Records drawn from a dataset
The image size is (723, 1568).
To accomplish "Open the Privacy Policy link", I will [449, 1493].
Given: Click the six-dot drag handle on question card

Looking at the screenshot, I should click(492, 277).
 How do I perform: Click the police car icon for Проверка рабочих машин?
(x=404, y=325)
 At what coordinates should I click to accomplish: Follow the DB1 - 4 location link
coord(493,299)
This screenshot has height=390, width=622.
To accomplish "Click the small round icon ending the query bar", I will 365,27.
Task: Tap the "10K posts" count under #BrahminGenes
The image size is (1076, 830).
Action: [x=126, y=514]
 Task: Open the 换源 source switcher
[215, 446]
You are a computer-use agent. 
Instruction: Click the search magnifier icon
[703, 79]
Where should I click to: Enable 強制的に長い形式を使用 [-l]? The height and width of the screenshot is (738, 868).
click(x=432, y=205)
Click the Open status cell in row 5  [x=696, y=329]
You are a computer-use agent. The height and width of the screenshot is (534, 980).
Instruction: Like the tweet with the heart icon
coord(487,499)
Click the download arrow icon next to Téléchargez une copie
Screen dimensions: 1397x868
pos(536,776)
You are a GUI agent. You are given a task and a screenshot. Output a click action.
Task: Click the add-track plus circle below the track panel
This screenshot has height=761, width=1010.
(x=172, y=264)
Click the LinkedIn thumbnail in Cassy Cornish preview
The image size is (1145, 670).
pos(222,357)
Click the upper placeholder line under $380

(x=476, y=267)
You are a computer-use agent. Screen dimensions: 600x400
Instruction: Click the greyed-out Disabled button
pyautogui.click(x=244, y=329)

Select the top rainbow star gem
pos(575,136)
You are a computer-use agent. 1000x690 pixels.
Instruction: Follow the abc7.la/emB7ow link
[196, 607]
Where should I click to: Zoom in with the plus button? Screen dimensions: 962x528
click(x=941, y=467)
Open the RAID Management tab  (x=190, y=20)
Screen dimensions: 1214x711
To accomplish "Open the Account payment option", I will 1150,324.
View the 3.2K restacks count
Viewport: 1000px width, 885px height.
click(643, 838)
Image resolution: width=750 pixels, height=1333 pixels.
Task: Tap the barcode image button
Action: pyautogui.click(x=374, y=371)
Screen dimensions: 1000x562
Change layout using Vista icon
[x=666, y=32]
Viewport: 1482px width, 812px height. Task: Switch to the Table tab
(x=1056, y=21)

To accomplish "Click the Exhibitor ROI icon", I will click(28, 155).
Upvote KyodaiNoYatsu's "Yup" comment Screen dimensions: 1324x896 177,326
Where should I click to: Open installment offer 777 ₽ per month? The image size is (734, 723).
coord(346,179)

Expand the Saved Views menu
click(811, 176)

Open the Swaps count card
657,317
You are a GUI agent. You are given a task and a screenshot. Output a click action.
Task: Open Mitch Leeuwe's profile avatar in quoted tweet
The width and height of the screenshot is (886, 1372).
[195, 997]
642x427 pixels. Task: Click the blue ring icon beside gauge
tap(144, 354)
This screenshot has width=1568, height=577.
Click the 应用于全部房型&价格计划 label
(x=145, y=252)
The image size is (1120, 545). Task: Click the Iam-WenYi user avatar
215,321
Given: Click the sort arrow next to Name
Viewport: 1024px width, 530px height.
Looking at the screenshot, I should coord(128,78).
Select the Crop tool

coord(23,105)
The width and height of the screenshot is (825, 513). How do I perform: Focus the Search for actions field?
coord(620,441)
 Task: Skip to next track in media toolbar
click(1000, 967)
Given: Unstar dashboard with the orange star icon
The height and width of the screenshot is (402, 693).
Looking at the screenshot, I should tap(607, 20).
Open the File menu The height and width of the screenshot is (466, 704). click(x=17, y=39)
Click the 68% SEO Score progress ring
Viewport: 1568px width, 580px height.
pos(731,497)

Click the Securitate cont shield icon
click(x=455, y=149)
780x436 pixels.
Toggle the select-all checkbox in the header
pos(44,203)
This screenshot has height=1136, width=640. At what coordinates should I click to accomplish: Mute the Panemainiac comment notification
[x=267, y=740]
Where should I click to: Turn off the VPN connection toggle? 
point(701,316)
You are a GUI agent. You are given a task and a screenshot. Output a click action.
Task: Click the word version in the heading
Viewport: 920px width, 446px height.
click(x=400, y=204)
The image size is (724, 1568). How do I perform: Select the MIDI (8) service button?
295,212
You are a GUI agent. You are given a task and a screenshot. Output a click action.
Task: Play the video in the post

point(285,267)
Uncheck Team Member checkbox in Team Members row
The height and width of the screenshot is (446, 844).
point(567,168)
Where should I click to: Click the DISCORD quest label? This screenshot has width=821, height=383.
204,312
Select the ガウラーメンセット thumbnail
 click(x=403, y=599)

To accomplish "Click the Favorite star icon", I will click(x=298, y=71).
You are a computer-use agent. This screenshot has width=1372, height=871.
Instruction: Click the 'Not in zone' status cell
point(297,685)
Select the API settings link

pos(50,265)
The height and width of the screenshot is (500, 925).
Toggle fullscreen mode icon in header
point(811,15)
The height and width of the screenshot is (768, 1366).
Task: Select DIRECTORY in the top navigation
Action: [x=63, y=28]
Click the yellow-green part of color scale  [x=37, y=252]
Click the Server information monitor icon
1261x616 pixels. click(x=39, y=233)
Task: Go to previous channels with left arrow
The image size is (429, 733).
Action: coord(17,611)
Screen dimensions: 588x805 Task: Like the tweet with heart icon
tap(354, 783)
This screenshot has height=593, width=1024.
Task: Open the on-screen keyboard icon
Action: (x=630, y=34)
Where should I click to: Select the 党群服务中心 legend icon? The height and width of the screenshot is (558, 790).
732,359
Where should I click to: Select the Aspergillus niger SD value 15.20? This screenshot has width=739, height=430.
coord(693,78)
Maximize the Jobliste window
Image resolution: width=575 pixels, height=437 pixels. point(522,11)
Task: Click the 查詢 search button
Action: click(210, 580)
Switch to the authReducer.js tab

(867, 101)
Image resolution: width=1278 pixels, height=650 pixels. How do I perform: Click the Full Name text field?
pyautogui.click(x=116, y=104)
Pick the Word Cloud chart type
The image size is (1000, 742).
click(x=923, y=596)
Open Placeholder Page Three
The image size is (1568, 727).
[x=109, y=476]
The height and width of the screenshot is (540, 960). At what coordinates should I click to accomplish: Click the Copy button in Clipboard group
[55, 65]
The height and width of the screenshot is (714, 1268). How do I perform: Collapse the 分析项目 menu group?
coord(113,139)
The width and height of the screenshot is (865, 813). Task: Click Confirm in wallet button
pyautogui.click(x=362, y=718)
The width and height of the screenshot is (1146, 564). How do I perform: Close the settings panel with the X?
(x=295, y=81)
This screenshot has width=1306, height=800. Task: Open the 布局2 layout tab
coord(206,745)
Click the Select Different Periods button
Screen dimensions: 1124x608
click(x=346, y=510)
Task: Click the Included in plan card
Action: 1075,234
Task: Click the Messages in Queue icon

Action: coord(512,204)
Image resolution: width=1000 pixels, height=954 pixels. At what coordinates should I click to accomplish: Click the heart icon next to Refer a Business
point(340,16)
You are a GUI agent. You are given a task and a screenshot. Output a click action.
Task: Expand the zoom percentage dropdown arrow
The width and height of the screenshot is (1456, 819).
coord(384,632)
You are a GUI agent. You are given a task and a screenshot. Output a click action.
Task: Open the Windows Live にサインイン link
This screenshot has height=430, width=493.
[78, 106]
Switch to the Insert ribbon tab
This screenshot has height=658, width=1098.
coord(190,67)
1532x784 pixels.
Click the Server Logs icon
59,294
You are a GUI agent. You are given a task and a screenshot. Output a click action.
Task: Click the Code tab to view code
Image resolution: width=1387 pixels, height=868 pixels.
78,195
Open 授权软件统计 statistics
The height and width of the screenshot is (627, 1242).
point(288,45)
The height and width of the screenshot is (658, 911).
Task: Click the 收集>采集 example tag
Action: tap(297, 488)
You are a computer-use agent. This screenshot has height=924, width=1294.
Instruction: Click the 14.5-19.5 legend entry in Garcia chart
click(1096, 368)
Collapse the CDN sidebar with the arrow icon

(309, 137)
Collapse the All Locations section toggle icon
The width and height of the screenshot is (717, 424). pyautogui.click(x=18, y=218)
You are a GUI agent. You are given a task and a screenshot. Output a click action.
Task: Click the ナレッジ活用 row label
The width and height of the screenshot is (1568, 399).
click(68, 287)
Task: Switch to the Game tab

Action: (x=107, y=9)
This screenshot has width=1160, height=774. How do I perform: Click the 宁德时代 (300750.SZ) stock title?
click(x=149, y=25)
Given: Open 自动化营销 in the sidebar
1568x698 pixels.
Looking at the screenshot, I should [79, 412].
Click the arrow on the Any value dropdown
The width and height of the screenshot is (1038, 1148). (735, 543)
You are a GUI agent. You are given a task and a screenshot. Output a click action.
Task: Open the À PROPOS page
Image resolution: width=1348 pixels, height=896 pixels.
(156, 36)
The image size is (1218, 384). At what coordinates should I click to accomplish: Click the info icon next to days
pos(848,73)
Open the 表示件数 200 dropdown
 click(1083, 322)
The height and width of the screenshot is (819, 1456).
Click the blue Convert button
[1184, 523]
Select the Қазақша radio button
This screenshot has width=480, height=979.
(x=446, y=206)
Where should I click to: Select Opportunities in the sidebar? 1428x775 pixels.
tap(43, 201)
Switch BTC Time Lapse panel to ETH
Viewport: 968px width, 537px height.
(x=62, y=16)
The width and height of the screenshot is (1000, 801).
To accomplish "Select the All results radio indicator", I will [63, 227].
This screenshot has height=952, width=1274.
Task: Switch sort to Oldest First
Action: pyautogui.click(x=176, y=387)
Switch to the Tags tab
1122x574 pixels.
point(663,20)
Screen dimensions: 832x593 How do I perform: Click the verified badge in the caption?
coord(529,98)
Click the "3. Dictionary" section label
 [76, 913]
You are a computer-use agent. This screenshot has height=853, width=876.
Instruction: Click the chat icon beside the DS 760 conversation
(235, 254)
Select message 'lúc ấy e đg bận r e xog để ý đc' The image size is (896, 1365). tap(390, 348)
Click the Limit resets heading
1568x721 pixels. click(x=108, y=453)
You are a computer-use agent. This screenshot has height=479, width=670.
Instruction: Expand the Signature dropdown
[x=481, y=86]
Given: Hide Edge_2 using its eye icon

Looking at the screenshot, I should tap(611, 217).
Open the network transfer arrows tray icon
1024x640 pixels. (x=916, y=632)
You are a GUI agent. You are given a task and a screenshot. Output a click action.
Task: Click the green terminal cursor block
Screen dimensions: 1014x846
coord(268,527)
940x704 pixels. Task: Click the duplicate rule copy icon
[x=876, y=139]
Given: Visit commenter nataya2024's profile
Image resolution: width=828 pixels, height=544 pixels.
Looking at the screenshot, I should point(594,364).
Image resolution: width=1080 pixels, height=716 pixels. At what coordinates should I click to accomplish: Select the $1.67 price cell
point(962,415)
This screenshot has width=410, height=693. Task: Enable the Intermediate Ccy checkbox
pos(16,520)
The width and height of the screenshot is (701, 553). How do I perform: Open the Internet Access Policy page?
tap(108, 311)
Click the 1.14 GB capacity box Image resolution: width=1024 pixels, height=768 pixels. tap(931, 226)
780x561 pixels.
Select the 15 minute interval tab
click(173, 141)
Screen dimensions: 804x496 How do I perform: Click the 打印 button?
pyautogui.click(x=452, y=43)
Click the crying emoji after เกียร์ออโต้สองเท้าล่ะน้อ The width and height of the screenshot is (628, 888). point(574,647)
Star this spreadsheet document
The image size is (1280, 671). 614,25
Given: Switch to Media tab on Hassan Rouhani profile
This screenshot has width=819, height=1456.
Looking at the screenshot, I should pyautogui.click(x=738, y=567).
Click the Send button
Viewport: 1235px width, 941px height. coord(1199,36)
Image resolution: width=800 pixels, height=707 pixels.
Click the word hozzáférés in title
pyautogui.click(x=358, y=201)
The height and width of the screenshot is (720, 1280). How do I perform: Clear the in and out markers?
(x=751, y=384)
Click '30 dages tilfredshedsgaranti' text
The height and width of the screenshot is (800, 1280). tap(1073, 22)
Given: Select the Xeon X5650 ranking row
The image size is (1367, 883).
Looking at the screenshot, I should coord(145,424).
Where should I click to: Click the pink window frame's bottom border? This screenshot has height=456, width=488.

WHAT YOU WILL DO: From the records, copy every line that has the string "green" in it.

EXERCISE ANSWER:
Click the yellow-green part of color scale  [x=37, y=252]
Task: Click the green terminal cursor block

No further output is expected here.